Negatif faizle rasyonellik imkânsız

Adnan NAS
Adnan NAS ASLINA BAKARSANIZ

Son yazılarımızda da belirtmiştik, seçimlerden bu yana üçüncü ayın içindeyiz, ama Sayın Şimşek’in “rasyonelliğe dönüş” retoriğinin altı doldurulmuş değil. Sadece seçim öncesi popülist politikaların telafisi için toplumun sadece dar gelirli bölümü ile orta sınıf diyebileceğiniz kesimini hedef alan ve dolaylı vergi artışları ile enflasyonun altında ücret artışları bileşimi kısmi sıkı maliye ve gelirler politikaları izledik; maliye politikasının diğer bacağında yani kamu harcamalarında ciddi bir kısıntı belirtisi yok. Para politikasında ise negatif faiz, temel yaklaşım olmaya devam ediyor.
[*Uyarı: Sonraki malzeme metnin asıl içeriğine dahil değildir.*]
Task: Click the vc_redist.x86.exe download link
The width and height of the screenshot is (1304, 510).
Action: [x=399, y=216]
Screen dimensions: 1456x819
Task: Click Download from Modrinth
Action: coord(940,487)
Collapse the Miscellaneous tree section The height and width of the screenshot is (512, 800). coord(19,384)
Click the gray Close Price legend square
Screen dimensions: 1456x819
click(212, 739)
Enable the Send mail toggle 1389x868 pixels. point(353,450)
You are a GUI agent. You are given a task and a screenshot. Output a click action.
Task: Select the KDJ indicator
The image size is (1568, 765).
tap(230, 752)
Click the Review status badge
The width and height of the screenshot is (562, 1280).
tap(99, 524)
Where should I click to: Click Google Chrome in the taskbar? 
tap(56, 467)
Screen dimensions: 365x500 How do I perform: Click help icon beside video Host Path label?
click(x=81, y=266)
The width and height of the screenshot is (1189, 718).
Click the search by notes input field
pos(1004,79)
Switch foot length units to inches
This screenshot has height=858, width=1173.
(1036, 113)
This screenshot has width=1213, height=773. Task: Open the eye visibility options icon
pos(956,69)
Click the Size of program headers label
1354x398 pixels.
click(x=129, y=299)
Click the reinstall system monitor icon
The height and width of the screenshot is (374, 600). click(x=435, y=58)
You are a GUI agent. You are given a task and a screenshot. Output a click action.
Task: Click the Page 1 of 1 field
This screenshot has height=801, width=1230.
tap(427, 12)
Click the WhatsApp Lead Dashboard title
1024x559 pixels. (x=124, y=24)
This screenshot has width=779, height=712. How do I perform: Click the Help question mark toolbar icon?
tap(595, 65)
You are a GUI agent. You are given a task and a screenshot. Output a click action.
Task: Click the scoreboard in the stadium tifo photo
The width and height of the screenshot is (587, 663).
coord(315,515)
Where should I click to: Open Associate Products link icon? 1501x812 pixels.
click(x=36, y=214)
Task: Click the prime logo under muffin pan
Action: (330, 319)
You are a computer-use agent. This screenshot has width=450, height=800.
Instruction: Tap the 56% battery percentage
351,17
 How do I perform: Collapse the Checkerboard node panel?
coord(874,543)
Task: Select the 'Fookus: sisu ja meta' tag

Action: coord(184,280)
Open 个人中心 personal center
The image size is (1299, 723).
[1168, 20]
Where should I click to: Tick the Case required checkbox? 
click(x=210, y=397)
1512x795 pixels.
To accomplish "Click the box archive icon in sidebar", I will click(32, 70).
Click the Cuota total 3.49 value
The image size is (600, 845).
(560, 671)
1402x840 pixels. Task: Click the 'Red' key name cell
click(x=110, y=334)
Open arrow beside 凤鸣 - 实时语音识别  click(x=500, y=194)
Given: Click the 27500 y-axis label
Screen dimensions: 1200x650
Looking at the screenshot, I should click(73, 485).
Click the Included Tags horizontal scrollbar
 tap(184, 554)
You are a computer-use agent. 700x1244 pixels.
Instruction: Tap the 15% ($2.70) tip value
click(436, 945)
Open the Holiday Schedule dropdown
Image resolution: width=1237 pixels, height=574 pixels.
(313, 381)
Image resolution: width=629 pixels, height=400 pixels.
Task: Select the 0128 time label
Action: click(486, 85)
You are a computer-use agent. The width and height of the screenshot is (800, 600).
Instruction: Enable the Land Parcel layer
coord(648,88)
Nedense söylemde sık sık değinilen tasarruf tavsiyesi ile tasarrufu caydıran negatif faiz politikası arasındaki çelişkiyi izah ihtiyacı bile görmezden geliniyor. Üstelik TL mevduatın artması istenir ve tüketimin ya da MB Başkanı’nın ifadesiyle talebin kısılması amaçlanırken, enflasyonun çok altındaki mevduat faiziyle bir yandan dövize, altına, gayrimenkule kayış, diğer yandan enflasyondaki yükseliş beklentisiyle gelecekteki tüketimin öne alınması tercihi özendirilmiş oluyor. En önemlisi, hem de konu bağlamında en yetkili ismin, MB Başkanı Erkan’ın ağzından, kurumunun varlık nedeni olan “enflasyonla mücadele”nin 2025’e kadar gündemde olmayacağının itiraf edilmesi. Bu, diğer değişkenlerde olumlu gelişmenin de bu yıl ve önümüzdeki yıl pek muhtemel olmayacağının kabullenildiği anlamına geliyor. Aksine vergi ve kur artışları da, yetersiz ücret artışları da enflasyonu körükleyecek unsurlar. Hatta makro ihtiyati tedbirlerle kısıtlanmasına çalışılacağı söylenen kredilere talep te, kredi faizi de enflasyonun altında yani negatif olacağı için, doğal olarak yüksekliğini sürdürecek. Zaten temel enstrümanı olan faizi yeterince kullanamayan para otoritesinin, bunu karmaşık ve dolaylı enstrümanlarla (selektif karşılık politikaları vs) telafi etmeye çalışması da ayrı bir tuhaflık. Aslında bu tuhaflığı Şimşek- Erkan ikilisi de çözememiş olmalı ki, hepimizin onlardan ilk beklediği adım olan bütüncül bir ekonomi programını bugüne kadar ortaya koyamadılar. Şimdi Cumhurbaşkanı Yrd. Yılmaz ve Şimşek’ten bunun yerine sonbaharda açıklanacak 2024-2026 yıllarını içeren Orta Vadeli Program’ın şekillendirilmesinin tercih edildiğini duyuyoruz.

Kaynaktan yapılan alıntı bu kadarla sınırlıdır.